Exercise details
Keeping every character in place, output all the data.

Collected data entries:
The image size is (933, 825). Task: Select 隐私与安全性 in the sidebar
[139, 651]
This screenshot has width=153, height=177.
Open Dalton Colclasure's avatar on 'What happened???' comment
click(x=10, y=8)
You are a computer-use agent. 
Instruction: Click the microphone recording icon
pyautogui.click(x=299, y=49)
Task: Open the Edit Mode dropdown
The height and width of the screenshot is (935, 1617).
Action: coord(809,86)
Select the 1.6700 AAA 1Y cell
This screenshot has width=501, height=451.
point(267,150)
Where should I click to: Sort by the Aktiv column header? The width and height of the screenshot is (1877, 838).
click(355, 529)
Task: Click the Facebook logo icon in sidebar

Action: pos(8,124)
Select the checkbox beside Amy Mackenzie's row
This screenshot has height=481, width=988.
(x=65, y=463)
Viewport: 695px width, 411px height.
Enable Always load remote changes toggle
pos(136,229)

Answer
The image size is (933, 825). Task: Select 隐私与安全性 in the sidebar
[139, 651]
This screenshot has width=153, height=177.
Open Dalton Colclasure's avatar on 'What happened???' comment
click(x=10, y=8)
You are a computer-use agent. 
Instruction: Click the microphone recording icon
pyautogui.click(x=299, y=49)
Task: Open the Edit Mode dropdown
The height and width of the screenshot is (935, 1617).
Action: coord(809,86)
Select the 1.6700 AAA 1Y cell
This screenshot has width=501, height=451.
point(267,150)
Where should I click to: Sort by the Aktiv column header? The width and height of the screenshot is (1877, 838).
click(355, 529)
Task: Click the Facebook logo icon in sidebar

Action: pos(8,124)
Select the checkbox beside Amy Mackenzie's row
This screenshot has height=481, width=988.
(x=65, y=463)
Viewport: 695px width, 411px height.
Enable Always load remote changes toggle
pos(136,229)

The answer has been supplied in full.